The life of a Lotto winner

Debbie Kujava and her brother, Dennis Kujava, are settling in as millionaires just fine, thank you very much. There are no sad stories about the burden of new money in Ross, Minn.

Debbie hit Lotto America in March for $23 million — $9 million after taxes — and had a pact to share it with her brother, who shared it with his children.

“Like I told them down in the Cities, I said I can’t use all that money, not at my age,” Dennis, 66, tells the Grand Forks Herald. “I wouldn’t even try. So, that’s why I split it up. I figured it will give them a good start in life, and if they don’t make it now, they never will.”

Dennis was already retired from Polaris in Roseau, and Debbie quit her job as an LPN.

“The only thing I’ve been buying is farm machinery now.”

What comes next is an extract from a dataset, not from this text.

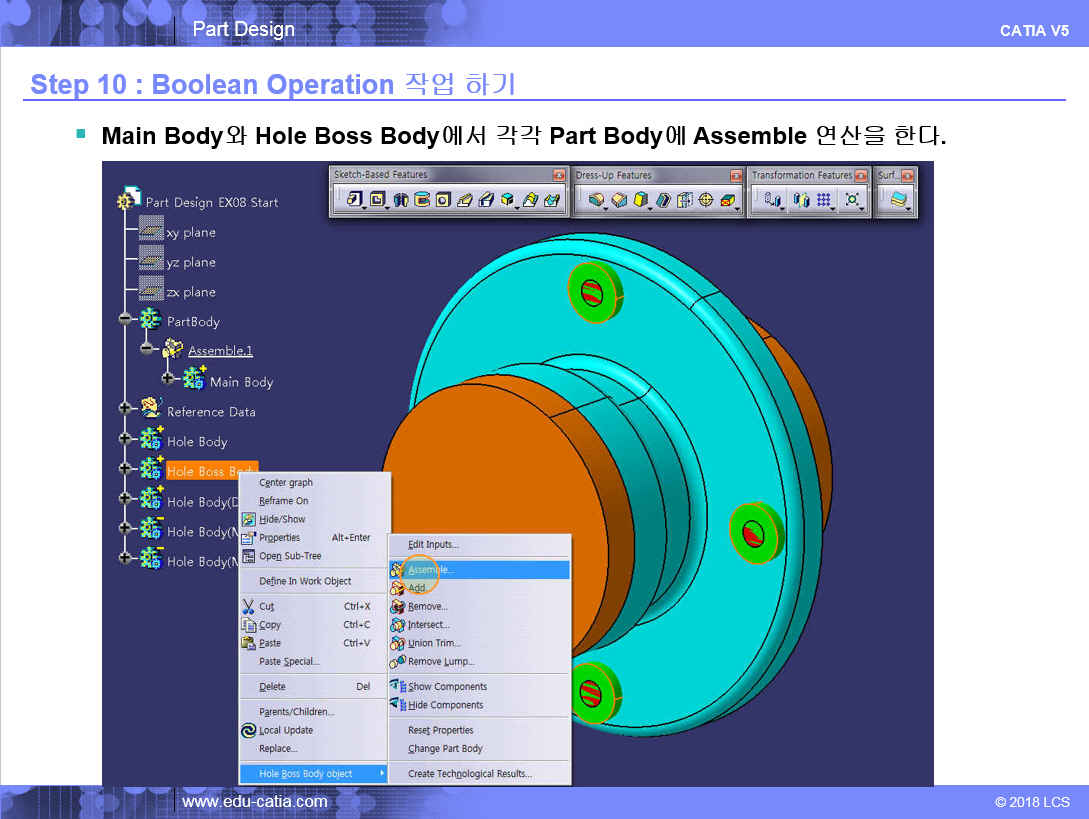Click the Shaft tool icon

[x=401, y=200]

He can claim the farm machinery as a tax write-off.

“We can’t work—we’d be working for nothing,” Debbie said. “But when people out there think, ‘Oh my God, they won $22.8 million,’ it’s more like $6 million or $7 million.”

Income taxes for 2018 will further carve into the winnings, but the Kujavas are set for the foreseeable future.

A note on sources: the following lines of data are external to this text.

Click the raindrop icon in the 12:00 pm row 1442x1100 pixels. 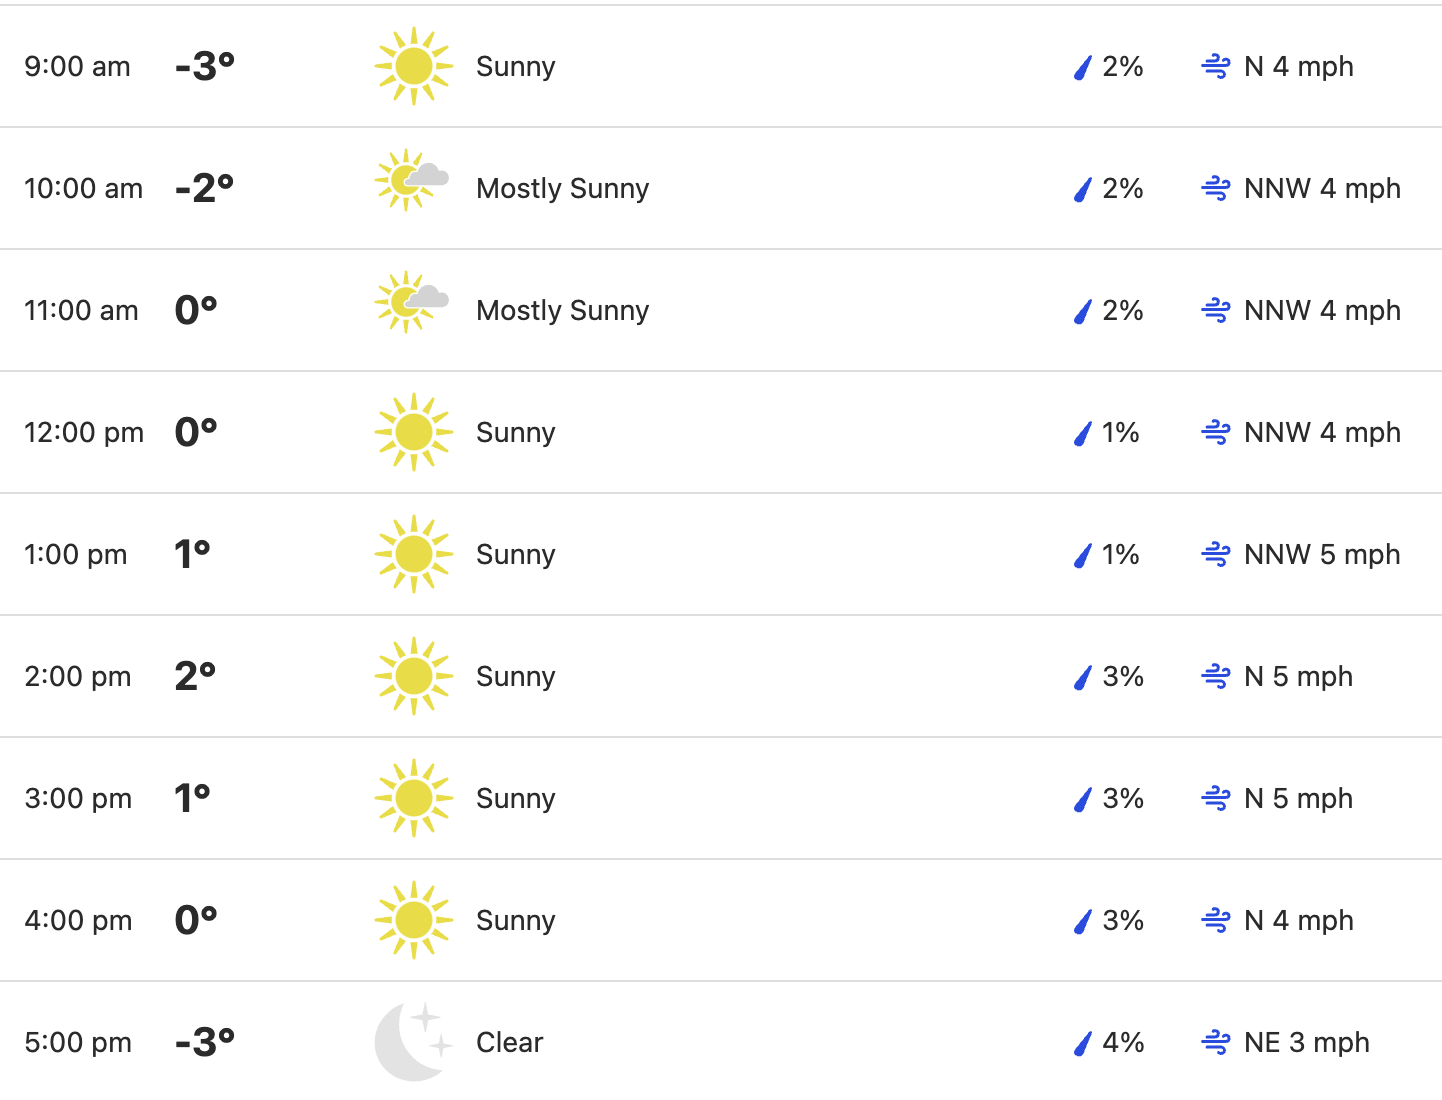tap(1082, 433)
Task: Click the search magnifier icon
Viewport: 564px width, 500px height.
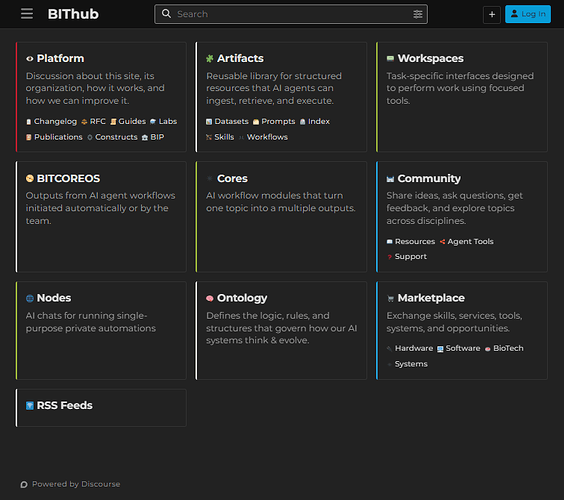Action: (166, 14)
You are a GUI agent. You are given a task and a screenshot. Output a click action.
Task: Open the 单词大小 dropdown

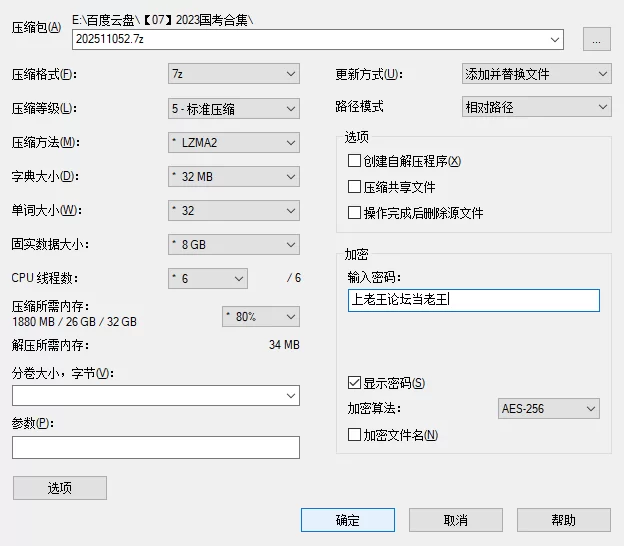coord(234,211)
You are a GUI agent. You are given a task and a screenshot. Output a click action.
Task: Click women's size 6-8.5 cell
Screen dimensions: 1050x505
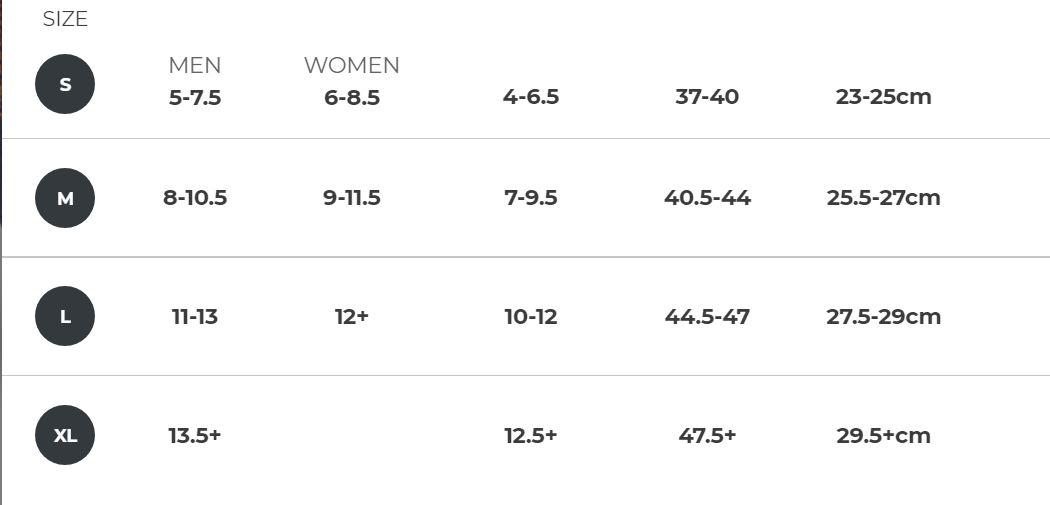[x=352, y=98]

“We’re not complaining about it—it changed our lives,” Debbie says; paying off a sea of bills was her first priority.

“I’m more relaxed now,” she said. “I feel that I’m back to my normal self. I was a nervous wreck trying to keep ahead of bills. I was getting behind on credit cards. But yeah, now I feel back to normal.”

They get four or five calls a day from people looking for money, the Herald says. But they say the locals don’t treat them any differently.

  • Guest

    I would be willing to try out any problems that come with being rich 🙂

  • L. Foonimin

    “The only thing I’ve been buying is farm machinery now.” … and I’ll keep on farming until the 7 or 8 million is gone.

  • Rob

    I think I’d be buying stock in the companies that make farm machinery.